Conforme a investigação da Polícia Civil, existem provas de que o empresário ordenaria diretamente as agressões. O denunciado foi preso no início de janeiro, quando retornava de uma viagem a Gramado.
De Caxias e morador do bairro Panazzolo, conforme divulgado pela Polícia Civil, o denunciado tem antecedentes por lavagem de dinheiro e posse irregular de arma de fogo. Segundo a Justiça, nesta quinta-feira (22), ele segue preso.
Em perfil público nas redes sociais, Pedroso destaca a atuação com mais de 20 anos de experiência no mercado imobiliário. Entre anúncios de imóveis e dicas de negócios, o denunciado exibia situações como viagem a trabalho para São Paulo, como no QR Summit - voltado ao segmento - e confraternização com a equipe da imobiliária onde é sócio.
A denúncia
A denúncia acatada pela Justiça faz parte da Operação Omertá, da 1ª Delegacia de Polícia (1ª DP) de Caxias, que investiga crimes como sequestro, extorsão, tortura e incêndios criminosos. Os casos teriam como origem a agiotagem.
Conforme a operação coordenada pelo delegado Rodrigo Kegler Duarte, os crimes foram registrados em vídeos apreendidos durante a investigação.
Além de Pedroso, entre os denunciados estão um homem que auxiliaria em sequestro e filmagem da cobrança, e o outro que é apontado como executor das agressões.

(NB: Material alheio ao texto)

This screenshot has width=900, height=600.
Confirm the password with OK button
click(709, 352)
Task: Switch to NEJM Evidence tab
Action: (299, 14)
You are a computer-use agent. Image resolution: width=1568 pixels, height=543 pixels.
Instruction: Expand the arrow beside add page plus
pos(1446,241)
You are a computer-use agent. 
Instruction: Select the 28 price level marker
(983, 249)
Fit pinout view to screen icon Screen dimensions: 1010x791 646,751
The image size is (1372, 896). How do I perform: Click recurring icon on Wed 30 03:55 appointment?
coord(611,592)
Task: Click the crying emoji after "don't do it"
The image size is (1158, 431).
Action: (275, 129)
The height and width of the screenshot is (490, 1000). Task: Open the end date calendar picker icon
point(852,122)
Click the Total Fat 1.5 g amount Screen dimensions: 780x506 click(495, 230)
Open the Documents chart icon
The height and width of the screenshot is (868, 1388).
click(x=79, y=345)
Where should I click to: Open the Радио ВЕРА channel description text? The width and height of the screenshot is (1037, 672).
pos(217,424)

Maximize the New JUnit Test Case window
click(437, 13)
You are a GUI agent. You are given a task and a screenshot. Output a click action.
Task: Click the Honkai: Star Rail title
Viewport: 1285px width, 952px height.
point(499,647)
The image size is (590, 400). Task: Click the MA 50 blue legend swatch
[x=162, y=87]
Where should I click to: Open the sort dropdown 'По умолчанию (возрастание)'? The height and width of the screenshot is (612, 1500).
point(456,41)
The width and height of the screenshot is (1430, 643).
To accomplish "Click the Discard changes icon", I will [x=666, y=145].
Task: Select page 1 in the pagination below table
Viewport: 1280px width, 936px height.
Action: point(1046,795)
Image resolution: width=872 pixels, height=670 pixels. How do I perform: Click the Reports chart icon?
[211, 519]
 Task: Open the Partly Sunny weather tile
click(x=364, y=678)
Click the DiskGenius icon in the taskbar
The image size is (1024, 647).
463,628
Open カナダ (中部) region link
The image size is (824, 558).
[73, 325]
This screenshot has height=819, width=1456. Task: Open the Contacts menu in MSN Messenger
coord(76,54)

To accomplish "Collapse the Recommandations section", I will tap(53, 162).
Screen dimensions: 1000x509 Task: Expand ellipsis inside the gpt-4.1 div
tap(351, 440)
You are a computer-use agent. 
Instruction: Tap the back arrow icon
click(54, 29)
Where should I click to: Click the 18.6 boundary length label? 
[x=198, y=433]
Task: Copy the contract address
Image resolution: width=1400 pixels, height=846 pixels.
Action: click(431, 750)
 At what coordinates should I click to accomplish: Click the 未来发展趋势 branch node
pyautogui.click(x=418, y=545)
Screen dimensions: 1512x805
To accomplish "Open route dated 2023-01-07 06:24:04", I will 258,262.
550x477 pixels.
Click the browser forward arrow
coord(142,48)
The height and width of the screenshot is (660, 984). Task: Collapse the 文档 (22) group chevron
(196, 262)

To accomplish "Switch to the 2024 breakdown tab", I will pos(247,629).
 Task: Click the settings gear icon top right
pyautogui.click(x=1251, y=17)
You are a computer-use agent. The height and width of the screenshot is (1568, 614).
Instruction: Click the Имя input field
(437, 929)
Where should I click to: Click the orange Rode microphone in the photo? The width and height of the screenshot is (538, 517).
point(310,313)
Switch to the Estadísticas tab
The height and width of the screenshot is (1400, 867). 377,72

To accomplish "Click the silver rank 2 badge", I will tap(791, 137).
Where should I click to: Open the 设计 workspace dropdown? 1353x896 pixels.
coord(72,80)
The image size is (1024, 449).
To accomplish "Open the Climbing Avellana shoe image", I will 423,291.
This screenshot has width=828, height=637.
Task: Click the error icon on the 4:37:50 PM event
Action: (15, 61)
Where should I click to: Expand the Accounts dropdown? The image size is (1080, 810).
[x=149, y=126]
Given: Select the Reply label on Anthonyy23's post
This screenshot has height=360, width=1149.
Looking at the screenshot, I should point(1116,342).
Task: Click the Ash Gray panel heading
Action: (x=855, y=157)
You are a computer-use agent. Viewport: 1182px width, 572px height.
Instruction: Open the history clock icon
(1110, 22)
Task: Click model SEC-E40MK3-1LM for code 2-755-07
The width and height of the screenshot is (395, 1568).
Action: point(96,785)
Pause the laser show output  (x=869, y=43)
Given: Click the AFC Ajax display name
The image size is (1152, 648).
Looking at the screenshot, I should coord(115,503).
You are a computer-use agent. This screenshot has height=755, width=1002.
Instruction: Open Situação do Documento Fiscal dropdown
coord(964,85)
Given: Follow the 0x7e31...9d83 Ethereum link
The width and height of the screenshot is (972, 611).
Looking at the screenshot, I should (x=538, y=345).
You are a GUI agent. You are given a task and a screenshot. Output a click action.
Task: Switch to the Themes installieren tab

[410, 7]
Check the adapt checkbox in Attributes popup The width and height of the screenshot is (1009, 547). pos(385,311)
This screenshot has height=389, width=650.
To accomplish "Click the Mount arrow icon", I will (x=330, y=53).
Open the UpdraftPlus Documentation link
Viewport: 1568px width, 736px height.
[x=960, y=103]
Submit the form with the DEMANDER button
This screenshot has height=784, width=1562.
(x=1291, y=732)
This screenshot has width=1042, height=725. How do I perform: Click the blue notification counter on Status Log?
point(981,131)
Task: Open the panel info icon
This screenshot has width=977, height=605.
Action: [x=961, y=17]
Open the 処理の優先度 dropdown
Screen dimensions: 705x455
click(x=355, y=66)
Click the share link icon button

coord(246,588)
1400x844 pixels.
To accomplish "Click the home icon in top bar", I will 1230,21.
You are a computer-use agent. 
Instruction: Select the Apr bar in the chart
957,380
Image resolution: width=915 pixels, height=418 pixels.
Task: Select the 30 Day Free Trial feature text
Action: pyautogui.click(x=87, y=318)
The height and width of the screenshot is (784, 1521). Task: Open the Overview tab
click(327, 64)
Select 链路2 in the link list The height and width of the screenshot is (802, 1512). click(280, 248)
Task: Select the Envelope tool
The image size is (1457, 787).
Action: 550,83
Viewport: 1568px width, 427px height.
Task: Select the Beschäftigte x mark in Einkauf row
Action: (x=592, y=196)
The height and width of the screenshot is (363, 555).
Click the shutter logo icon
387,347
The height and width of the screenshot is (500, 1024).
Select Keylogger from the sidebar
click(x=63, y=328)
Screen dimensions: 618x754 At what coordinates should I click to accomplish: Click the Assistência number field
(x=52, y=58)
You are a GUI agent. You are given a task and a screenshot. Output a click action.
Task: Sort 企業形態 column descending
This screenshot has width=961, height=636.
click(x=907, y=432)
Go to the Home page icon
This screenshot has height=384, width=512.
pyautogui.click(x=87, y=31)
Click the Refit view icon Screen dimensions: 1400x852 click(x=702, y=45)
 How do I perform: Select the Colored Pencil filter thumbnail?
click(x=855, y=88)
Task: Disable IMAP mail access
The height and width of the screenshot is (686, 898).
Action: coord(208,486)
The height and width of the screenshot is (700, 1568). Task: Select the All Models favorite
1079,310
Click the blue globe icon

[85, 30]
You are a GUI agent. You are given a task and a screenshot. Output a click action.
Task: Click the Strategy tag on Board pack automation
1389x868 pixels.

Já o quarto denunciado é investigado como suspeito de ser um segundo mandante dos crimes. O papel do homem no esquema será analisado no processo. Ele responde em liberdade, uma vez que o pedido de prisão foi indeferido pela Justiça.
A defesa de Jessé Pedroso afirmou que "todo e qualquer esclarecimento será realizado tão somente no processo". Além disso, destaca que a atividade profissional do suspeito "não foi relacionada aos fatos e igualmente sequer restou envolvida pela Polícia Civil".
Denúncia feita em dezembro pelo Ministério Público
A denúncia do Ministério Público (MP), por meio da Promotoria de Caxias, foi feita em 12 de dezembro. Conforme o MP, o grupo é investigado pelos crimes de extorsão qualificada pela restrição da liberdade da vítima, extorsão qualificada mediante sequestro, tortura e coautoria (nesse caso, os envolvidos devem responder pelos crimes praticados em conjunto).